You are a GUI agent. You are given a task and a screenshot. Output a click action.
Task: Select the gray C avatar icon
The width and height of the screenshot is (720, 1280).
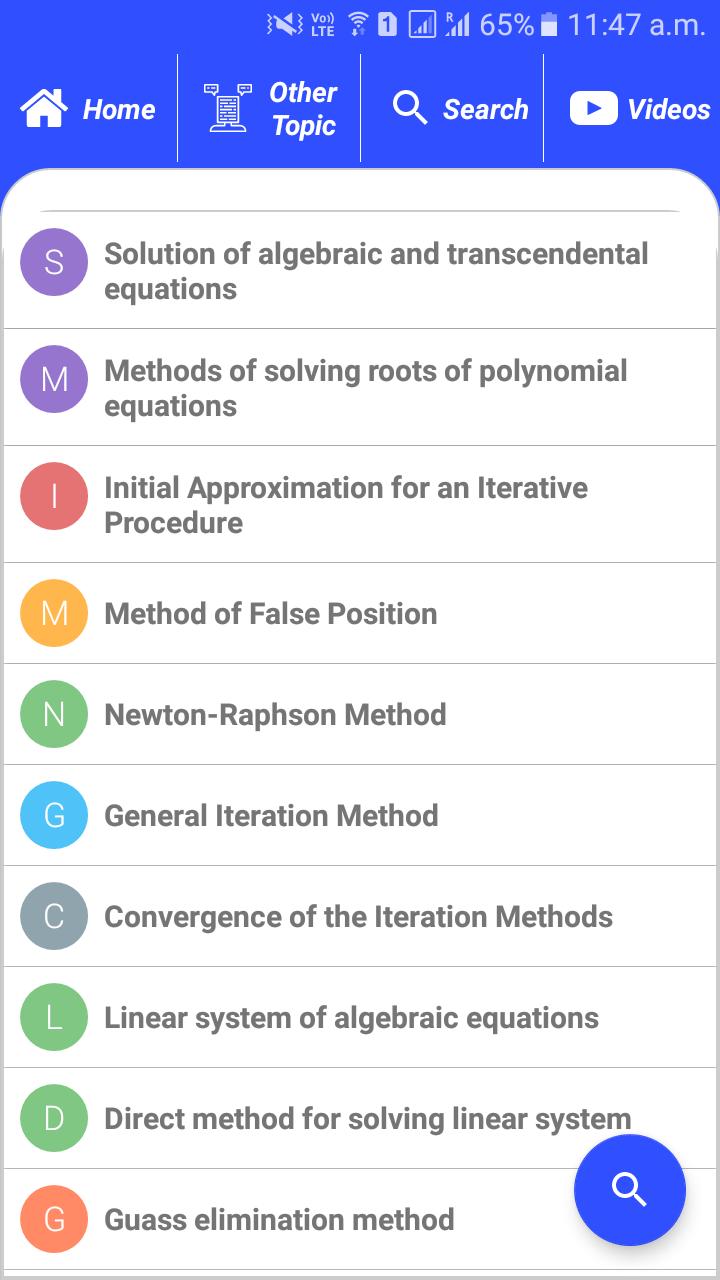pyautogui.click(x=54, y=916)
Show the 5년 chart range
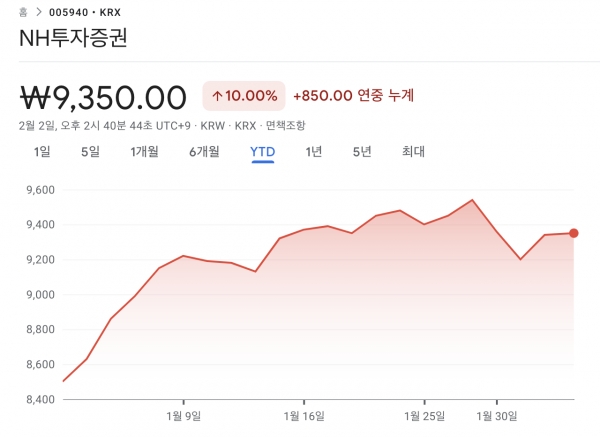 click(362, 152)
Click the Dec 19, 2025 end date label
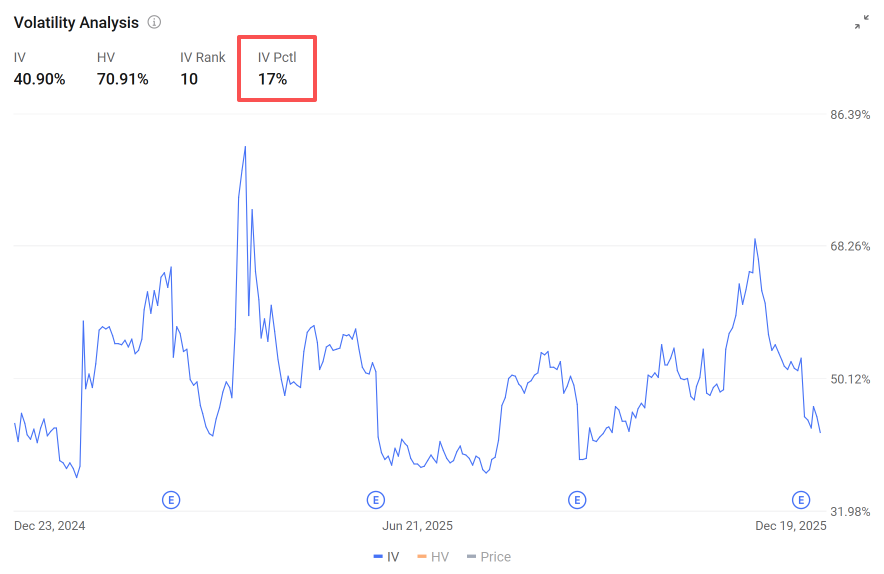Viewport: 884px width, 574px height. pos(790,526)
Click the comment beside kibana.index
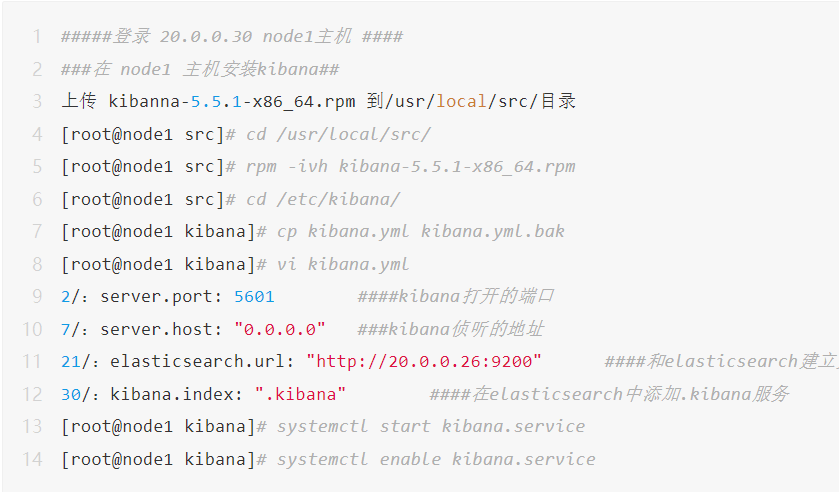 coord(610,394)
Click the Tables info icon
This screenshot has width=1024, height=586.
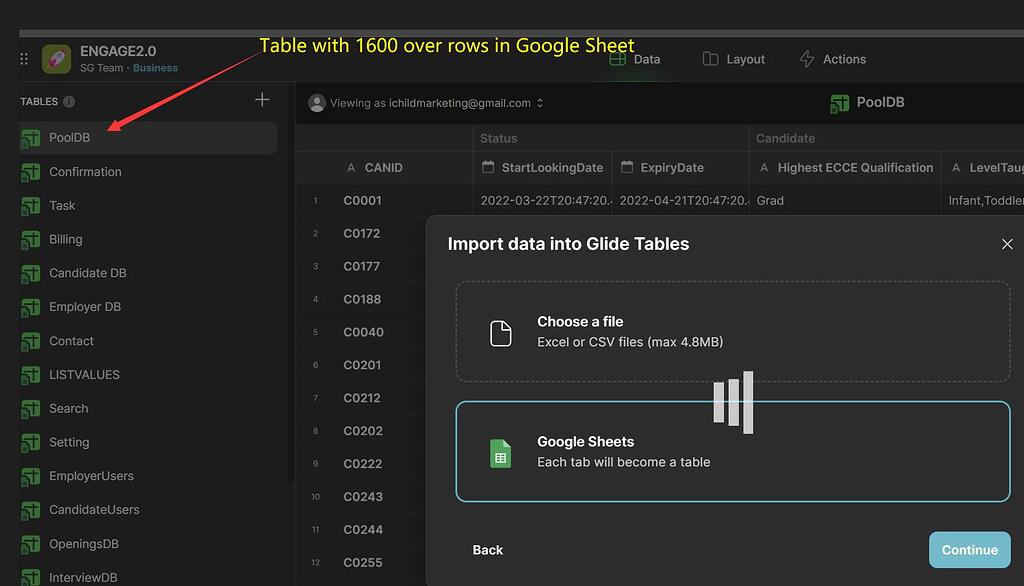(69, 101)
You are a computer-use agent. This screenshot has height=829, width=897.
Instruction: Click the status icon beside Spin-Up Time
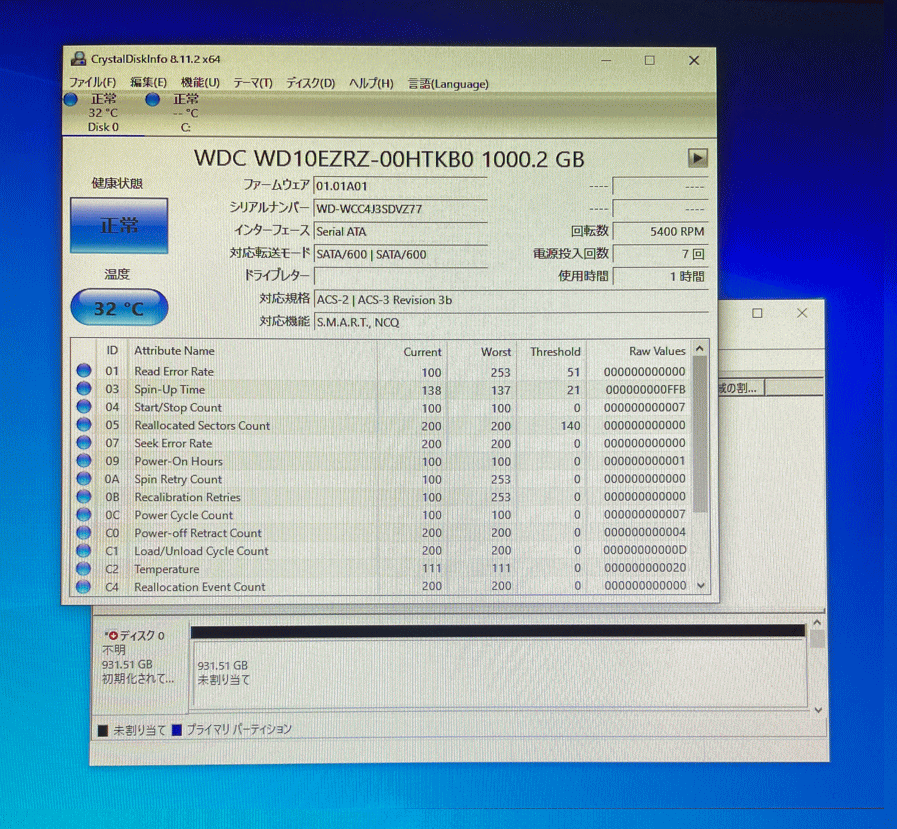click(83, 389)
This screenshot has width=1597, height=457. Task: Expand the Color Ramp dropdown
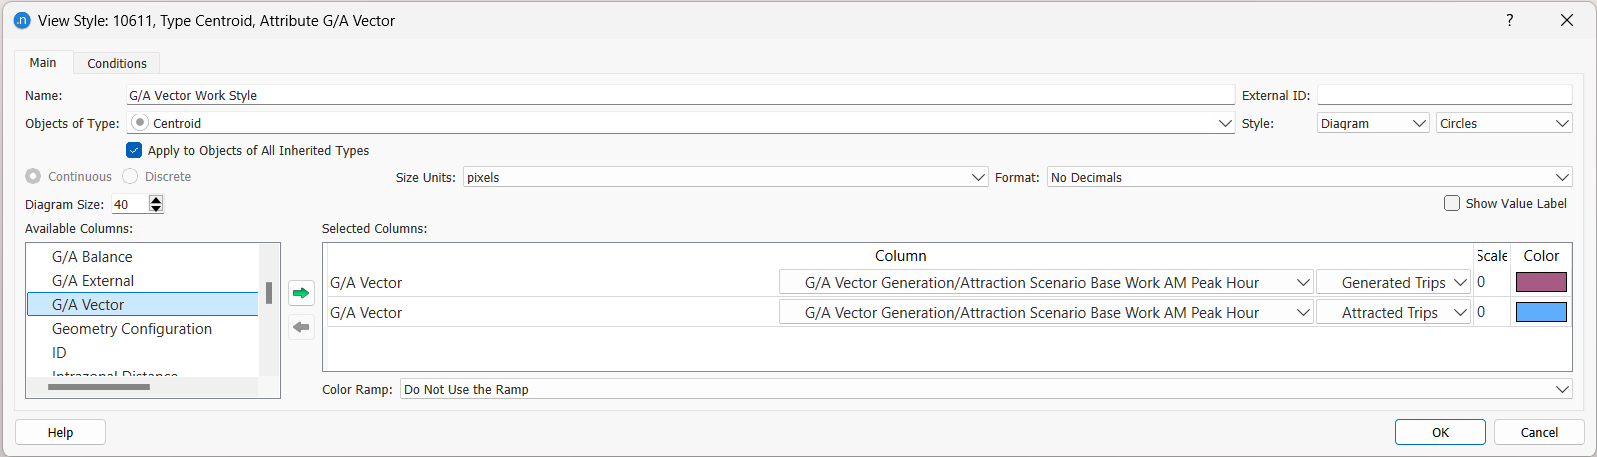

════════════════

Retype each line of the records exactly as it reads; no pictures belong in the copy.

_Answer space_:
You are a GUI agent. You are given a task and a screenshot. Output a click action.
Task: Select the gray C avatar icon
The width and height of the screenshot is (720, 1280).
pyautogui.click(x=54, y=916)
Show the 5년 chart range
 click(362, 152)
Click the Dec 19, 2025 end date label
Viewport: 884px width, 574px height. pos(790,526)
Click the comment beside kibana.index
 coord(610,394)
Click the Tables info icon
This screenshot has width=1024, height=586.
(69, 101)
You are a computer-use agent. This screenshot has height=829, width=897.
Instruction: Click the status icon beside Spin-Up Time
click(83, 389)
This screenshot has width=1597, height=457. Task: Expand the Color Ramp dropdown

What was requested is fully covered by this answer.